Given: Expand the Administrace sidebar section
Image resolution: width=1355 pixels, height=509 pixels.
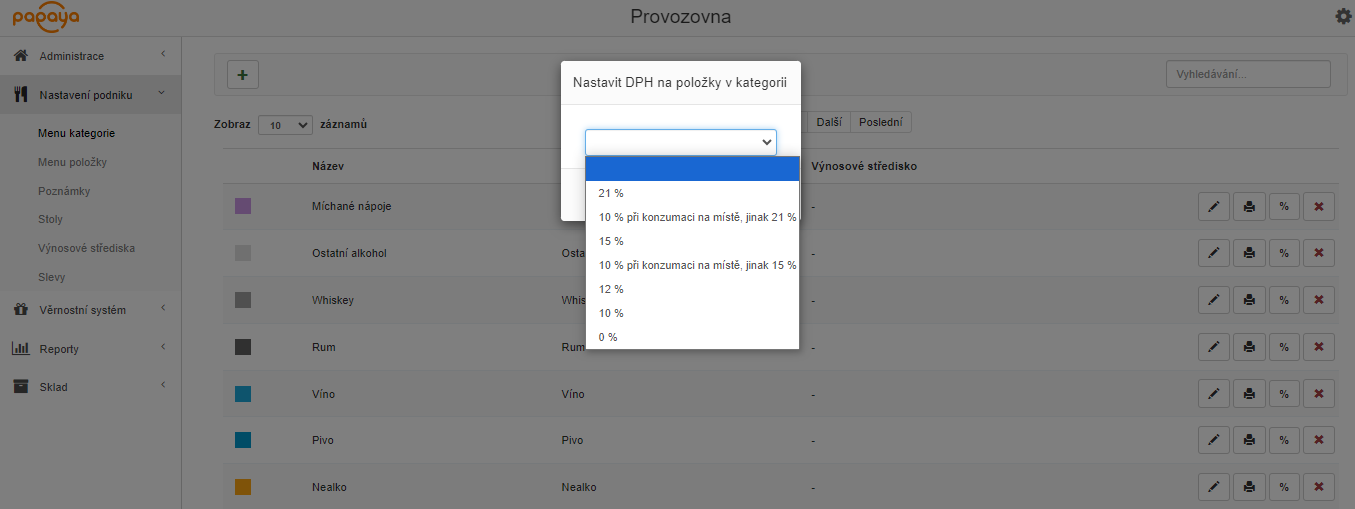Looking at the screenshot, I should coord(90,56).
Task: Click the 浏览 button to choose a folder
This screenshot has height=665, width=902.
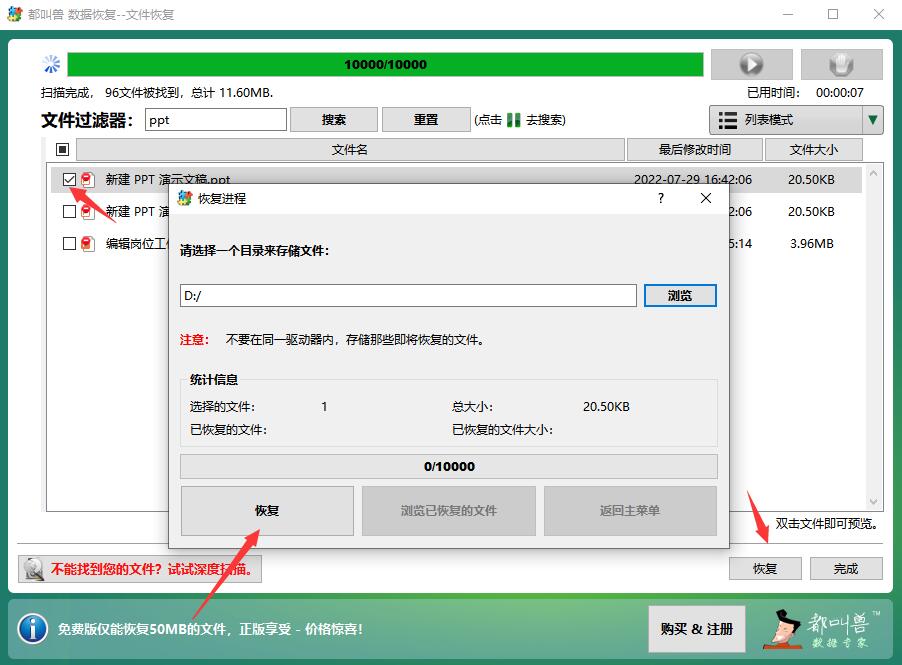Action: pos(681,295)
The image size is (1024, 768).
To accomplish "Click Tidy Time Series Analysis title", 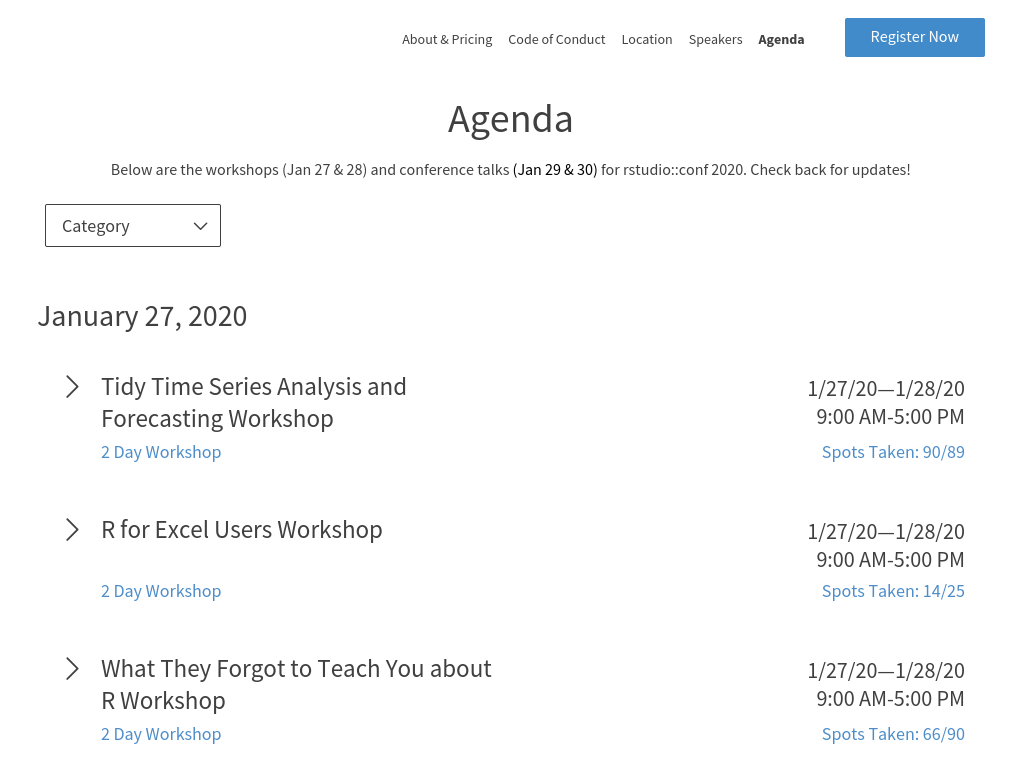I will coord(253,402).
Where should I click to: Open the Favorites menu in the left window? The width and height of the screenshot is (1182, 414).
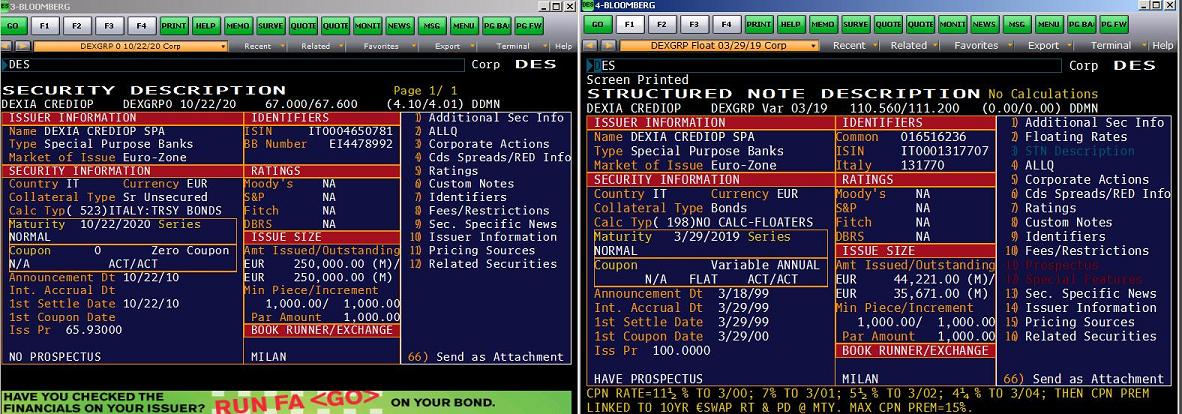point(386,46)
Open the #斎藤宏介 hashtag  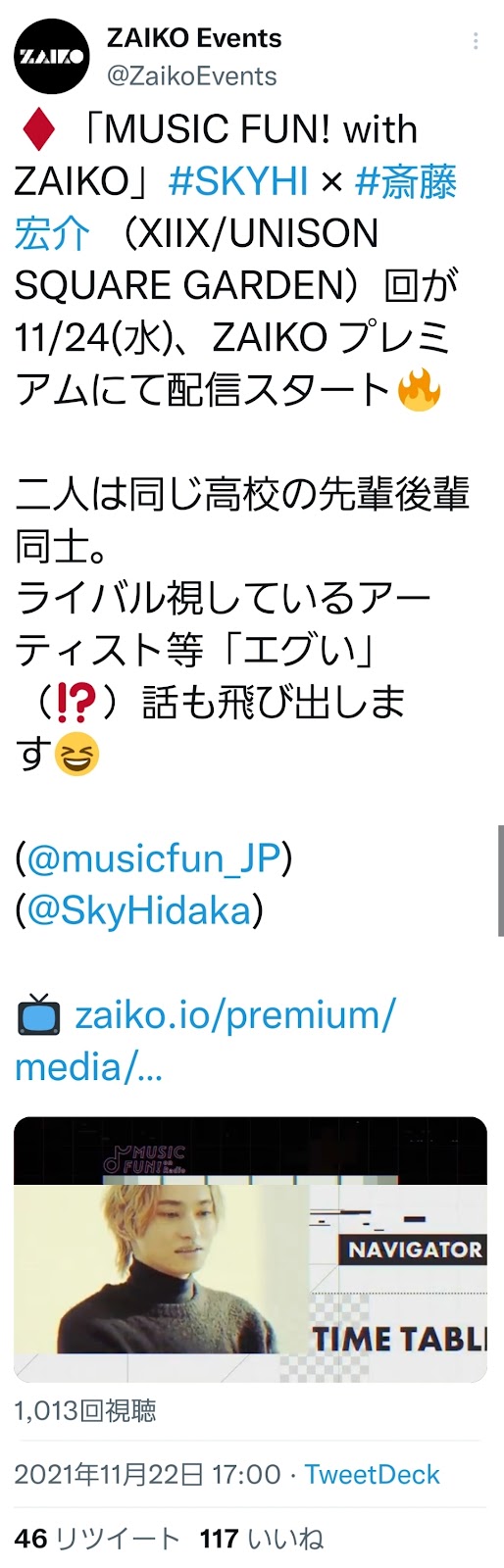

#####

### What you will do
Please reproduce exactly and only the lines from the first line of the records through the line containing "The image size is (1024, 768).", both included, omitting any pictures.

### Completed task
Given: Expand the Administrace sidebar section
Image resolution: width=1355 pixels, height=509 pixels.
Looking at the screenshot, I should coord(90,56).
Task: Click the 浏览 button to choose a folder
This screenshot has height=665, width=902.
Action: pos(681,295)
The image size is (1024, 768).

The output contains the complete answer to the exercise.